◆ À faire ◆
- a) Dans l'extrait sur Door, reprenez s'il vous plaît le passage qui débute aux mots « Cette idée de » et s'achève après « cinéma plus mainstream. », en substituant « discrets » à « sobres ».
- b) Poursuivez l'extrait sur Door à la suite de sa dernière phrase.

◆ Extrait ◆
Cette idée de « collection » autour d’un terme aussi concis qu’évocateur, le cinéma japonais, et en partie la branche un peu fauchée glissant vers le marché du DTV, en est plein. On pense à aux terribles Guinea Pig ou aux Evil Dead Trap, mais les Door se montrent tout de même beaucoup plus sobres, bien moins gerbant, se tournant plus volontiers vers une approche relativement réaliste de leurs portraits de femme. Le troisième, réalisé par un Kiyoshi Kurosawa dans sa première période mais déjà porté sur les trips psychotiques, restant encore inédit chez nous, on se consolera donc avec les deux premiers, tous deux signés Banmei Takahashi, ancien spécialiste du pinku eiga qui se tournait depuis le succès de Tattoo Ari vers un cinéma plus mainstream.
Par le judas
Et il est bien question de porte dans Door, du moins une en particulier. Celle de l’appartement de Yasuko, bonne épouse et bonne mère de famille, qui trouve manifestement le temps long, seule à régir ces quatre murs, peu honorée par son époux toujours absent pour son travail, et qui semble constamment assaillie par le monde extérieur. Des appels téléphoniques publicitaires qui vont vite se transformer en menaces perverses, des tags insultant sur sa porte, des poubelles qui reviennent devant le domicile et finalement ce démarcheur trop insistant qui va se transformer en stalker menaçant et invasive. Le tempo prend son temps, mais distille graduellement une perte de repères particulièrement bien amenée, une atmosphère paranoïaque et sulfureuse qui ferait presque douter des perceptions de la pauvre femme, surtout que toutes les voix des personnages masculins semblent identiques et souvent s’échapper d’un même filtre électronique. Jusqu’à ce que la porte ne tienne plus justement et finisse par laisser le pervers envahir définitivement le cocon de sa cible, menaçant de la violer et de la tuer, et que le film se transforme en home destruction bien plus violent et sadique à coups de mini tronçonneuse et de fourchette dans la joue. Pas si loin des giallo jusque dans les mouvements de caméra aériens et les effusions de sangs. Un encrage dans le ciné de genre certes, mais avant tout l’illustration d’une présence masculine toujours problématique, du policier de rue qui retranscrit avec détachement la plainte de l’héroïne, jusqu’à même son fils déjà capricieux.

◆ Entrées fournies ◆
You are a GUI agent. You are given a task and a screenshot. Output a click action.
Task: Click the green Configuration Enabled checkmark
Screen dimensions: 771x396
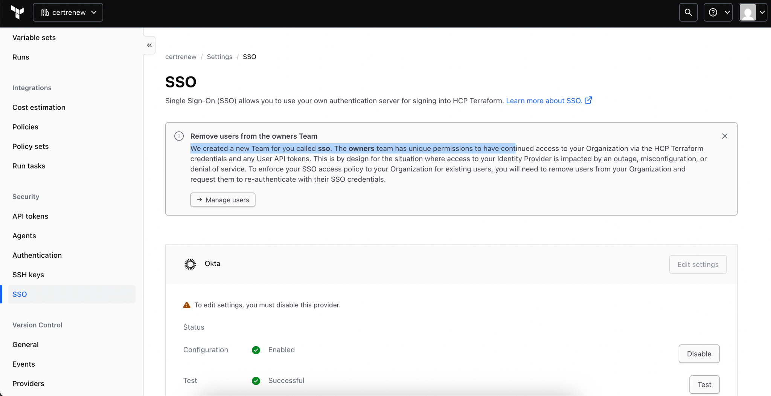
==
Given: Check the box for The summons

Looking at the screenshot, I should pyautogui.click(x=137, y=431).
==
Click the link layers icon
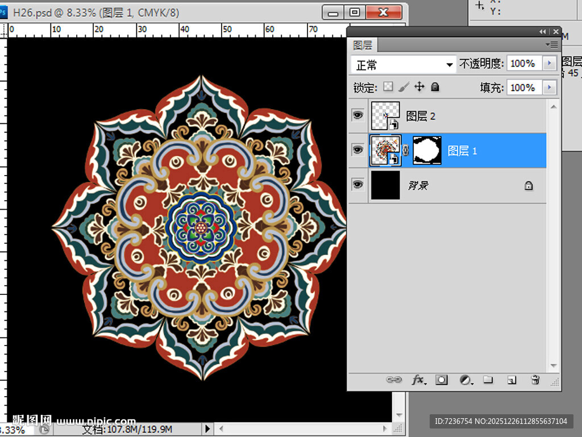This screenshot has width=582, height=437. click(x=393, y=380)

◆ Réponses ◆
- a)
Cette idée de « collection » autour d’un terme aussi concis qu’évocateur, le cinéma japonais, et en partie la branche un peu fauchée glissant vers le marché du DTV, en est plein. On pense à aux terribles Guinea Pig ou aux Evil Dead Trap, mais les Door se montrent tout de même beaucoup plus discrets, bien moins gerbant, se tournant plus volontiers vers une approche relativement réaliste de leurs portraits de femme. Le troisième, réalisé par un Kiyoshi Kurosawa dans sa première période mais déjà porté sur les trips psychotiques, restant encore inédit chez nous, on se consolera donc avec les deux premiers, tous deux signés Banmei Takahashi, ancien spécialiste du pinku eiga qui se tournait depuis le succès de Tattoo Ari vers un cinéma plus mainstream.

- b)
Intérieurs et extérieurs
Une certaine histoire d’émancipation et de reconquête de son chez soi et de son corps, que l’on retrouve sous un angle totalement nouveau dans le suivant Door 2, sous-titré Tokyo Diary, récit bien plus nonchalant des expérimentations d’une call girl moderne. Ici les portes sont celles des clients qu’elle pousse sans jamais vraiment savoir ce qu’elle va trouver derrière : un salary-man qui tente sa première infidélité, un fétichiste des pieds, un nostalgique du 3eme Reich, un pratiquant S&M, une demande en mariage d’un vieux monsieur esseulé et même un sociopathe sadique… Une seule séquence sous tension, mais traumatique, qui rappelle que malgré le chemin choisi par cette China Blue japonaise, le métier de prostituée n’est pas une promenade de santé. La réalité dépeinte n’est jamais scabreuse, ni misérabiliste, mais pas plus fantasmée ou idéalisée, donnant corps à une vraie personnalité (sublime Chikako Aoyama) confrontée régulièrement aux dangers physique et sentimentaux de la voie qu’elle a choisie. Banmei Takahashi retrouve là au passage toute l’élégance et la sobre grâce de ses anciens films érotiques, transformant quelques bruits blancs de cassettes audios, un perçage d’oreille ou un concert d’opéra, en instants intensément sensuels, ou offrant une vraie poésie à un simple dialogue dans un aquarium entre deux collègues discutant du meilleur moyen de se préparer à une sodomie. Une très jolie redécouverte, moderne, modeste et comme le premier Door, pertinemment féministe.
Image
Les deux films semblent avoir été restaurés assez récemment. De nouvelles copies qui ont fait le tour des festivals et permis de faire redécouvrir les films et qui semblent tirés de nouveaux scan 2K des négatifs (ou avoisinant). Même si quelques restes de petits défauts de pellicules (taches, points blancs…) persistent parfois, l’ensemble est véritablement excellent, offrant des cadres assez propres et surtout très stables, et réhabilitant des colorimétries certes assez naturelles mais à tendances chaudes. Aucune manipulation numérique visible, les deux métrages préservent leur grain délicat et surtout leurs superbes argentiques pour un rendu très cinéma.
Son
Les pistes sonores restent dans leur mono initial mais avec un petit boost DTS HD Master Audio qui permet de profiter pleinement là aussi d’un rafraîchissement très agréable. Dans les deux cas, la restitution est sobre et directe, mais toujours avec beaucoup de clarté et un équilibre bien dosé avec les environnements et les musiques.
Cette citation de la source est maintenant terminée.